-- EXERCISE BRIEF --
What is needed is an exact transcription of every record below.

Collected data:
########

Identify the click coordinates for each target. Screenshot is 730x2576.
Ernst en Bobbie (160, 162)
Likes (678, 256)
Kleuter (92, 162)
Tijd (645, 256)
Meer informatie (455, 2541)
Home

########

-- SOLUTION TO THE PROBLEM --
Identify the click coordinates for each target. Screenshot is 730x2576.
Ernst en Bobbie (160, 162)
Likes (678, 256)
Kleuter (92, 162)
Tijd (645, 256)
Meer informatie (455, 2541)
Home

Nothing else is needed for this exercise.